» Required tasks
1. Transcribe the Barbara McDonnell biography from "- Born: 1847?" up to and including "an Irish philanthropist.".
2. Pick up the Barbara McDonnell biography after its final sentence and continue writing it.

» Extract
══════════════════════════════

- Born: 1847? Dublin, Ireland
- Died: 1928 (aged 80–81)
- Resting place: Layde, Cushendall

= Barbara McDonnell =

Barbara McDonnell (1847?–1928) was an Irish philanthropist.

==Life==
Barbara Montgomery McDonnell was born around 1847 in Dublin. She was the youngest daughter of a prominent surgeon, John MacDonnell, and Charity MacDonnell (née Dobbs). She had three sisters and six brothers. Two of her brothers were Robert McDonnell and Alexander McDonnell. Her paternal grandfather was James MacDonnell, and her uncle was Sir Alexander Macdonnell. Her maternal great-great-grandfather was Arthur Dobbs. McDonnell's early life was spent in Dublin, but then the family moved to Cushendall, County Antrim around 1885. Her elder sisters, Rose Emily McDonnell and Catherine Anne Stewart McDonnell, founded a cottage hospital in Cushendall in August 1885. The hospital eventually became part of the National Health Service. It is possible that McDonnell was the "cultured lady from Cushendall and trained in nursing" who took up the position as the first matron of Coleraine Cottage Hospital. This hospital was founded in 1894, modelled on the Cushendall hospital.

══════════════════════════════

» Data for analysis
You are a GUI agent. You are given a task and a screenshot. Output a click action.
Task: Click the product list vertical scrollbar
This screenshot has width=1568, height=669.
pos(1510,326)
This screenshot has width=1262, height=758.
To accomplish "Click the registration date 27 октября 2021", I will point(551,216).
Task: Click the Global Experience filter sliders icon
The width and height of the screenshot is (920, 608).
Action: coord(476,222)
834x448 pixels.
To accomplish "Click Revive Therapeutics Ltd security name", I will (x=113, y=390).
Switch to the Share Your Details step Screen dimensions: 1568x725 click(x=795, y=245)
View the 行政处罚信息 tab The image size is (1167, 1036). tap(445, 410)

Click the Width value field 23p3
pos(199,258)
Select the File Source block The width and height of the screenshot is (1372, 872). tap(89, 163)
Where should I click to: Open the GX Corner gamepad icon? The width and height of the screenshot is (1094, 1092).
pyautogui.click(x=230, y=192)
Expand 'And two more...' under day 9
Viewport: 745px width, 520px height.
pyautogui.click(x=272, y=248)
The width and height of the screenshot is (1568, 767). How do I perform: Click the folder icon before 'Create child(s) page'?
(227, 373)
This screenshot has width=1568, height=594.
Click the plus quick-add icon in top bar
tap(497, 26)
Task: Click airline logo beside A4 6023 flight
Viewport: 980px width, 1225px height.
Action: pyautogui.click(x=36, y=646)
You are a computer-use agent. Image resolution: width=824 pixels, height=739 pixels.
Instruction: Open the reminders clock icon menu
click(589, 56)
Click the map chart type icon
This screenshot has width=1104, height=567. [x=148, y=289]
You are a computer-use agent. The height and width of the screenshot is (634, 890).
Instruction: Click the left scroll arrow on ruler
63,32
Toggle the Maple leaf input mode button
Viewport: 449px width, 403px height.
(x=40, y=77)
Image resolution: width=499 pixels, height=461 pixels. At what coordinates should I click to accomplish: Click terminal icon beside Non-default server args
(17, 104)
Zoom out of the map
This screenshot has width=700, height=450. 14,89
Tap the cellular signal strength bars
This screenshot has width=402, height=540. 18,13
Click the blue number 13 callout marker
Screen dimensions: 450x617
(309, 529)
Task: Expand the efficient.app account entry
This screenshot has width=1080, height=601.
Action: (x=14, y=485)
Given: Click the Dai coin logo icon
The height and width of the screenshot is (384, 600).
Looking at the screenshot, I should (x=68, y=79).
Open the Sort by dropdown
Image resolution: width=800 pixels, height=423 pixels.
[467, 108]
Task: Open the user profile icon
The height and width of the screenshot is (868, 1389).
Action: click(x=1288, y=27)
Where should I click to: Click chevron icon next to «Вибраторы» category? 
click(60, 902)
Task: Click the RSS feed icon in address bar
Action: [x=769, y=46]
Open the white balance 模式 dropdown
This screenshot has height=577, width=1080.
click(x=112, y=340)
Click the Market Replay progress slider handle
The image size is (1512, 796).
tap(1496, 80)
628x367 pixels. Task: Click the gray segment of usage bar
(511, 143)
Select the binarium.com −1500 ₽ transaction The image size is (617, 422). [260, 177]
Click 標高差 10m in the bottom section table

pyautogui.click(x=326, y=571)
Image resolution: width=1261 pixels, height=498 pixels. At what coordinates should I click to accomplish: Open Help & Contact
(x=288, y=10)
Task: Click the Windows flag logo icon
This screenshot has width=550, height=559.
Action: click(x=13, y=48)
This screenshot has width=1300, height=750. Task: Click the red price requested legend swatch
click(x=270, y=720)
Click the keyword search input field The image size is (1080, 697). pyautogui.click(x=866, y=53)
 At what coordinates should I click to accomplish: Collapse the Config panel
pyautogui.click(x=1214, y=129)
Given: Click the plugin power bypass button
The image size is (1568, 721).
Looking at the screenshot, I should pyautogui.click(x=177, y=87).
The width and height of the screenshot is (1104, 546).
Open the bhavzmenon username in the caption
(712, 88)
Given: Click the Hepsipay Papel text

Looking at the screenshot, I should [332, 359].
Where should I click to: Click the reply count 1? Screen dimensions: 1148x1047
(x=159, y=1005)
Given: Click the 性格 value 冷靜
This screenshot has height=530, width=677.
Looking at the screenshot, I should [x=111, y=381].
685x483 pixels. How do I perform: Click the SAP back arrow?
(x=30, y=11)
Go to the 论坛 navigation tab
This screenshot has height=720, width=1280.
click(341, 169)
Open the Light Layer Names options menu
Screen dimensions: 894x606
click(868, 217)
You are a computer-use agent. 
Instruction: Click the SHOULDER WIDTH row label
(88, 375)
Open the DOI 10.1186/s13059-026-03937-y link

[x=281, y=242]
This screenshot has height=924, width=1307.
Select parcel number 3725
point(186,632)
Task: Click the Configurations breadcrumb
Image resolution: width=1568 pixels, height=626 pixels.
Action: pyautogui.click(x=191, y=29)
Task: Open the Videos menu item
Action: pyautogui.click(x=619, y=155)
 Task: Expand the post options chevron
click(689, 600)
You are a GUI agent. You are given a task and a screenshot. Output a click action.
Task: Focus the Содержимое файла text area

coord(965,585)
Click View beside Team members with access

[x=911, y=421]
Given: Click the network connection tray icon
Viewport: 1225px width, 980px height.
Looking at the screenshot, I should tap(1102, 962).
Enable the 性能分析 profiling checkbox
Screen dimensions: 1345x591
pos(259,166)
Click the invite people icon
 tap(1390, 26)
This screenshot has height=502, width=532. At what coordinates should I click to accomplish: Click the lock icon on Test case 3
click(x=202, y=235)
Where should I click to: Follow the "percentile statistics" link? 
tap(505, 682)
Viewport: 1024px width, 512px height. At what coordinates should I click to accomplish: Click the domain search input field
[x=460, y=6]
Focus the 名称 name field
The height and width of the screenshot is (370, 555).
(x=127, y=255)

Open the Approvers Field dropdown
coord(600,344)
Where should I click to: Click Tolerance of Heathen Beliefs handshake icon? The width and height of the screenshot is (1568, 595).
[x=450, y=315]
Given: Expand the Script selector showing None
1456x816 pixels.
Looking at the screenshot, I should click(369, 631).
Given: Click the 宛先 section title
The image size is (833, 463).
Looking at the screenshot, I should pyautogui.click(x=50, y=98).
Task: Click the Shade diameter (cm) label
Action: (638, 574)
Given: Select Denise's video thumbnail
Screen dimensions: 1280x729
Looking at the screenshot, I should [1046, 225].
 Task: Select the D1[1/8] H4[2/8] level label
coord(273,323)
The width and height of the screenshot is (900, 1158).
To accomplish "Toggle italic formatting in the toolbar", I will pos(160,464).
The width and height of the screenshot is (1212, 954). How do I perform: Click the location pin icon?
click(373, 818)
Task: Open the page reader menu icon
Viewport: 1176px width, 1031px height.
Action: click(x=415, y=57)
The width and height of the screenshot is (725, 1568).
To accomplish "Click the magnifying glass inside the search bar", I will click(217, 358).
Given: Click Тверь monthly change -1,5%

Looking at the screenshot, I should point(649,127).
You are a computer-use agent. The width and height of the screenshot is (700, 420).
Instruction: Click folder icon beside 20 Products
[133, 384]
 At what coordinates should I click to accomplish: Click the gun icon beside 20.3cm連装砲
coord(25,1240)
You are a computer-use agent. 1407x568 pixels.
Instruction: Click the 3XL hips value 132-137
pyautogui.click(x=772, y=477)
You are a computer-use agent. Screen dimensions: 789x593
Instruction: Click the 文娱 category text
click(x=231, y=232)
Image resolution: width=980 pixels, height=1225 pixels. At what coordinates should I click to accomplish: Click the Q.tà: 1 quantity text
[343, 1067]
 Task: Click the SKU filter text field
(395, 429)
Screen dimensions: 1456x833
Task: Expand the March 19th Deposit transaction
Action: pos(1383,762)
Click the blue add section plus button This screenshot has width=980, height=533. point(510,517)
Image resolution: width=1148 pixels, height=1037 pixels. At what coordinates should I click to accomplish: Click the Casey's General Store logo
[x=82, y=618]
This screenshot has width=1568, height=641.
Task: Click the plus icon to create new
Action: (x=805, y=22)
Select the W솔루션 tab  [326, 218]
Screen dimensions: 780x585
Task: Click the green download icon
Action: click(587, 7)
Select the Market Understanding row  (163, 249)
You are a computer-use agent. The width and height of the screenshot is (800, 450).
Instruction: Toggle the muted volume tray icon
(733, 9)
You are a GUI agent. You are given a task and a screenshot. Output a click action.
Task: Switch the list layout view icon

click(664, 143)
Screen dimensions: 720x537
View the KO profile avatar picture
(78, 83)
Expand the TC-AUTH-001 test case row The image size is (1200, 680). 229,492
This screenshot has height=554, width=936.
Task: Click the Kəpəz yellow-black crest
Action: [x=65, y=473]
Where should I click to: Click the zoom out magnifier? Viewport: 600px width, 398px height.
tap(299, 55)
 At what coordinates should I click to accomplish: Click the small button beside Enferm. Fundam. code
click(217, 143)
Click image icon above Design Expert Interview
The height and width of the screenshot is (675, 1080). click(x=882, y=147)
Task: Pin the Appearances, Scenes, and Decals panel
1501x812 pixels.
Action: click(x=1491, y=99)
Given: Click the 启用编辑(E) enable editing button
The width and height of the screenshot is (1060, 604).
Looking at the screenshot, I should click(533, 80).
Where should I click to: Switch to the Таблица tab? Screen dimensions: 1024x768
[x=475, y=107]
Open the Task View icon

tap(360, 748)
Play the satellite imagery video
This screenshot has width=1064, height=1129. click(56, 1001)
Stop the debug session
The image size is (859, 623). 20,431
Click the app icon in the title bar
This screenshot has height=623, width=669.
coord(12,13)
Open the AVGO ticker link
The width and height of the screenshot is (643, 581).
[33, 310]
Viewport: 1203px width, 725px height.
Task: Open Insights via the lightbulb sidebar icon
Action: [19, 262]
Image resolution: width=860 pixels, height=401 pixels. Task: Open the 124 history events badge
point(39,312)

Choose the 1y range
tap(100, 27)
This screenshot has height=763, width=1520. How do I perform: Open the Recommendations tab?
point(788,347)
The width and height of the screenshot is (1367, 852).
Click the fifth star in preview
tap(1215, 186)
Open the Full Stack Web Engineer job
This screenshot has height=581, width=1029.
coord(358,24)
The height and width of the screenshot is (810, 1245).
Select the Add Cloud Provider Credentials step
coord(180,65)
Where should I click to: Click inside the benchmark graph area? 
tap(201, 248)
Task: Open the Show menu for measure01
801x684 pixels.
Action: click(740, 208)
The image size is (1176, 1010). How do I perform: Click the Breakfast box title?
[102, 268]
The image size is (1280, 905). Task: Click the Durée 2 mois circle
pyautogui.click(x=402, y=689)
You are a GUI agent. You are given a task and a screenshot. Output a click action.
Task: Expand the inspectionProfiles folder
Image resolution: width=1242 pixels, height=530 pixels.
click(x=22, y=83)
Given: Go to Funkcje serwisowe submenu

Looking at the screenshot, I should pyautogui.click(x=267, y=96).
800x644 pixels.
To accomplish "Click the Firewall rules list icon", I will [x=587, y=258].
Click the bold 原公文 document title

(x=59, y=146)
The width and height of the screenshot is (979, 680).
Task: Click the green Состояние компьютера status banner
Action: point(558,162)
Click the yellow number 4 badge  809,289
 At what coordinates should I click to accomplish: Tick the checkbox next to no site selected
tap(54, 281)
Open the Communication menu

══════════════════════════════

» Answers to the exercise
1.
- Born: 1847? Dublin, Ireland
- Died: 1928 (aged 80–81)
- Resting place: Layde, Cushendall

= Barbara McDonnell =

Barbara McDonnell (1847?–1928) was an Irish philanthropist.

2.
McDonnell founded a toy factory in Cushendall in 1900, employing local people and promoting wood working skills. The toys proved popular, and were sold in Ireland as well as England and the United States after they were exhibited at 1904 the St Louis World's Fair. It was craftsmen from Cushendall made dolls' house furniture for the National Museum of Ireland. The factory closed in 1914 during World War I due to a lack of available labour. At this time McDonnell helped to nurse returned wounded soldiers from the war, at which time she was in her 70s.

McDonnell was unanimously chosen as the president of the first Glens of Antrim Feis in the summer of 1904, as she had a particular interest in the Irish language and other traditions. She resigned in October 1904 in protest at the takeover of the event by Belfast.

She died on 29 December 1928, and is buried at Layde, Cushendall on 2 January 1929.